Short problem: Return every one of the entries below verbatim, keeping each line unchanged and in its original order.

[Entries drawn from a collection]

------------

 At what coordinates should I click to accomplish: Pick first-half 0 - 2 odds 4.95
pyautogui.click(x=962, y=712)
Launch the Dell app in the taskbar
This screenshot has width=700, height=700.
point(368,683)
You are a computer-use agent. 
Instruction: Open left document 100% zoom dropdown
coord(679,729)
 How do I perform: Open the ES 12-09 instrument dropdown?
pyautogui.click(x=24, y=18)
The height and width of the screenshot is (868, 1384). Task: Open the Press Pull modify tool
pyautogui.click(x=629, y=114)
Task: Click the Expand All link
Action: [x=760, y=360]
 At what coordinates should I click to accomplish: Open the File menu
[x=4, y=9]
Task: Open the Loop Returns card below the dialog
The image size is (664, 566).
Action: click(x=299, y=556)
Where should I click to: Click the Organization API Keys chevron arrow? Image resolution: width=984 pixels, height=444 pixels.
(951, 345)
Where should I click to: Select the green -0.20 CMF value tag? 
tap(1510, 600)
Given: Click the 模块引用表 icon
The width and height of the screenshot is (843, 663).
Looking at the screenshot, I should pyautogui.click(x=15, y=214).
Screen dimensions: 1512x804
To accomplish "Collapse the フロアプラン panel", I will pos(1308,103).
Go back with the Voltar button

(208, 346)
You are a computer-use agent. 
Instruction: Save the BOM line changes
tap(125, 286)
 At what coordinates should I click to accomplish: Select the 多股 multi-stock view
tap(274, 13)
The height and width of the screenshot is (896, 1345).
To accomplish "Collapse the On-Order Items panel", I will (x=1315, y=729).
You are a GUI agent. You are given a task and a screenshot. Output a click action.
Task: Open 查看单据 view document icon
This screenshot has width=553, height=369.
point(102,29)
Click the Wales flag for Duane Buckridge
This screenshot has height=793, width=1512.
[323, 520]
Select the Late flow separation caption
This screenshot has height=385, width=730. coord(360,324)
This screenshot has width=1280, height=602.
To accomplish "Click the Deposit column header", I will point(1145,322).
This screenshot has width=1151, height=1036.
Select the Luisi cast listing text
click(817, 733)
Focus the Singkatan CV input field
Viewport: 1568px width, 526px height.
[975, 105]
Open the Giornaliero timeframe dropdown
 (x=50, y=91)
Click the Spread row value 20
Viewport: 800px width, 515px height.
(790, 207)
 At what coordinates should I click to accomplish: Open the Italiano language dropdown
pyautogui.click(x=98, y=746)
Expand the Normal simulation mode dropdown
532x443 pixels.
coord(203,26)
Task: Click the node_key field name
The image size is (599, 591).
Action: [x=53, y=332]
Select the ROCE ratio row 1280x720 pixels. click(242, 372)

------------

Reply to the exercise:
 At what coordinates should I click to accomplish: Pick first-half 0 - 2 odds 4.95
pyautogui.click(x=962, y=712)
Launch the Dell app in the taskbar
This screenshot has width=700, height=700.
point(368,683)
You are a computer-use agent. 
Instruction: Open left document 100% zoom dropdown
coord(679,729)
 How do I perform: Open the ES 12-09 instrument dropdown?
pyautogui.click(x=24, y=18)
The height and width of the screenshot is (868, 1384). Task: Open the Press Pull modify tool
pyautogui.click(x=629, y=114)
Task: Click the Expand All link
Action: [x=760, y=360]
 At what coordinates should I click to accomplish: Open the File menu
[x=4, y=9]
Task: Open the Loop Returns card below the dialog
The image size is (664, 566).
Action: click(x=299, y=556)
Where should I click to: Click the Organization API Keys chevron arrow? Image resolution: width=984 pixels, height=444 pixels.
(951, 345)
Where should I click to: Select the green -0.20 CMF value tag? 
tap(1510, 600)
Given: Click the 模块引用表 icon
The width and height of the screenshot is (843, 663).
Looking at the screenshot, I should pyautogui.click(x=15, y=214).
Screen dimensions: 1512x804
To accomplish "Collapse the フロアプラン panel", I will pos(1308,103).
Go back with the Voltar button

(208, 346)
You are a computer-use agent. 
Instruction: Save the BOM line changes
tap(125, 286)
 At what coordinates should I click to accomplish: Select the 多股 multi-stock view
tap(274, 13)
The height and width of the screenshot is (896, 1345).
To accomplish "Collapse the On-Order Items panel", I will (x=1315, y=729).
You are a GUI agent. You are given a task and a screenshot. Output a click action.
Task: Open 查看单据 view document icon
This screenshot has width=553, height=369.
point(102,29)
Click the Wales flag for Duane Buckridge
This screenshot has height=793, width=1512.
[323, 520]
Select the Late flow separation caption
This screenshot has height=385, width=730. coord(360,324)
This screenshot has width=1280, height=602.
To accomplish "Click the Deposit column header", I will point(1145,322).
This screenshot has width=1151, height=1036.
Select the Luisi cast listing text
click(817, 733)
Focus the Singkatan CV input field
Viewport: 1568px width, 526px height.
[975, 105]
Open the Giornaliero timeframe dropdown
 (x=50, y=91)
Click the Spread row value 20
Viewport: 800px width, 515px height.
(790, 207)
 At what coordinates should I click to accomplish: Open the Italiano language dropdown
pyautogui.click(x=98, y=746)
Expand the Normal simulation mode dropdown
532x443 pixels.
coord(203,26)
Task: Click the node_key field name
The image size is (599, 591).
Action: [x=53, y=332]
Select the ROCE ratio row 1280x720 pixels. click(242, 372)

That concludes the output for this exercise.